Why Eclipse, Why Ethereum, Why Now

We stand on the shoulders of giants. Today's rollups have advanced the state of research for our entire industry, and they've provided Ethereum users with cheaper fees compared to the L1.

However, they don't take full advantage of the latest technology that's needed to scale to the masses. Early rollups largely prioritized EVM-compatibility and/or optimizations for more efficient ZK-proving. More recently though, we've seen unbelievable progress which obviates the need to make those tradeoffs that early rollups chose, and indeed puts them at a disadvantage:

  • Highly performant parallelized VMs (e.g., SVM)

  • DA scaling with DAS light node support (e.g., Celestia)

  • Advances in proof infrastructure to make it practical anywhere (e.g., RISC Zero)

  • Increased portability of code (e.g., Neon and Solang) and users (e.g., MetaMask Snaps) across ecosystems

Eclipse has the massive benefit of hindsight. We get to learn from the limitations that other chains have faced then cherry-pick the best pieces to scale for the long-term.

We often hear about a future with a million app-specific rollups.

Consensus-level customizations can be incredibly valuable for certain applications (e.g., dYdX v4), and we're excited to help teams launch app-specific rollups.

However, these cases are few and far between. That's why most new rollups are still just vanilla EVM forks. Developers' problems aren’t solved by fragmenting UX across more chains. The main use case for a million chains today often appears to be launching a million more tokens. The demand for full-stack customization simply doesn't exist today for the vast majority of use cases.

Even if the real demand was there, the infrastructure required to support many app chains with competitive UX is years away (if it ever gets to par). Optimism's Superchain (OP Stack), zkSync's Hyperchains (ZK Stack), Arbitrum's Orbit chains, and so on all have many-chain visions with shared infrastructure. This is intended to provide smoother UX operating between chains in the same ecosystem (e.g., between two chains within the Superchain) vs. completely isolated chains (e.g., between Ethereum and Solana).
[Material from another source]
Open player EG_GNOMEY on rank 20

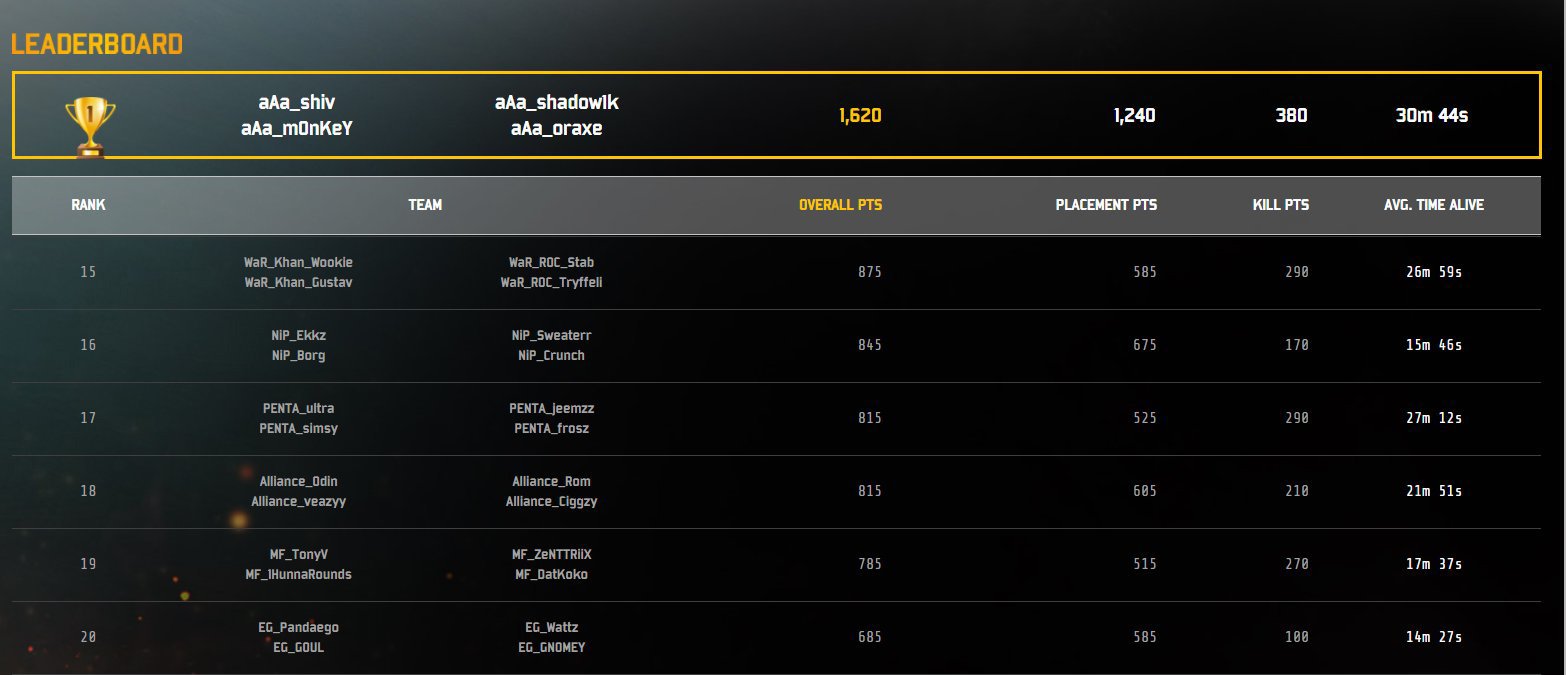[x=551, y=647]
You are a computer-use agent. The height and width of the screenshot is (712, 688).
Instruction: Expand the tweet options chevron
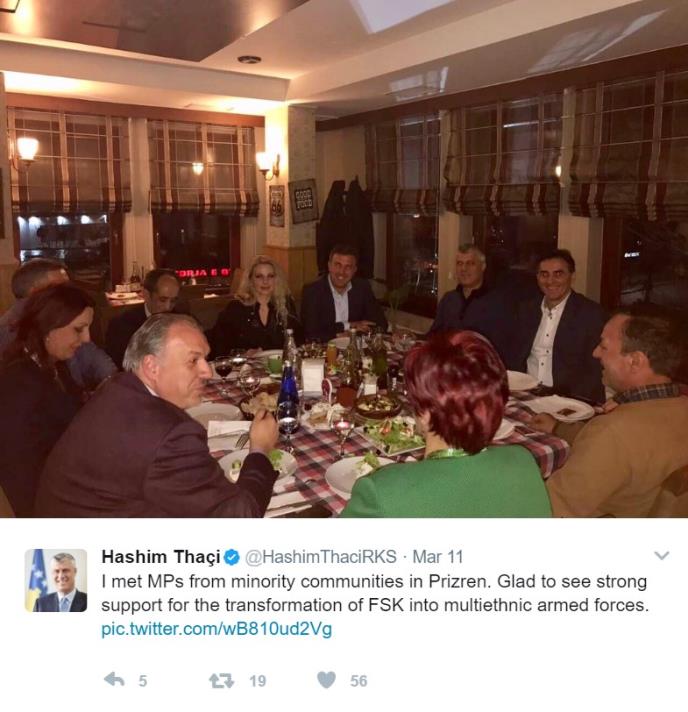click(662, 555)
However, the current plans (where they exist) are still a far cry from ever being competitive with a single shared state. Furthermore, they don't address interoperability across ecosystems (e.g., Superchain to a Hyperchain). Building modular shouldn't mean building islands.

It's more complicated for users to maintain accounts across many chains. It's worse UX to keep bridging and worrying about what gas token you need. It's more complicated and expensive to be reliant upon infrastructure providers for operating and maintaining so many chains.

We've always appreciated the simplicity of Solana's vision. One highly optimized shared state machine with the scale to support the majority of valuable use cases. This is often viewed as incompatible with a rollup-centric roadmap, but that is simply not the case. We want to combine the best of both worlds.

This misconception arises due to the fact that today's rollups are largely running the vanilla single-threaded EVM effectively unchanged in order to piggyback on early network effects. As a result, we often see "dedicated blockspace" cited as the reason to deploy an app-specific rollup. Those crazy NFT mints shouldn't jack up the prices for all the other apps on your chain, but the answer isn't to go make your own chain. This is like using a sledgehammer to crack a peanut. You make painful and unnecessary tradeoffs (complexity, cost, worse UX, fragmented liquidity, etc.). The optimal solution is incredibly clear - just use a parallelized VM with local fee markets for state hotspots. That's exactly what the SVM brings.

Ethereum is the intellectual, social, and economic center of crypto. Its Achilles' heel has been scaling. DA scaling is still in the works, and the existing L2 execution environments can't compete with newer innovations like the SVM. We fear that the Ethereum ecosystem would be caught flat-footed by any sharp increase in activity as it stands today. Single-threaded EVMs and constrained DA would quickly lead to a resurgence of high fees, except this time on rollups.

We believe Eclipse Mainnet is the obvious solution: uniting Solana's performance with the security, verifiability, and network effects of the rollup-centric roadmap.

The beauty of Ethereum is that it eats innovation. The rollup-centric roadmap is the epitome of this, delegating execution and innovation to the free market. L2s have the incredible ability to leverage Ethereum's network effects and settlement assurances while experimenting with the best new execution environments. Eclipse Mainnet is the natural fulfillment of this vision.

If a more performant execution layer comes along some day, we'll be incredibly excited to see it deployed as a competitive Ethereum L2. Until then, the SVM remains the standard.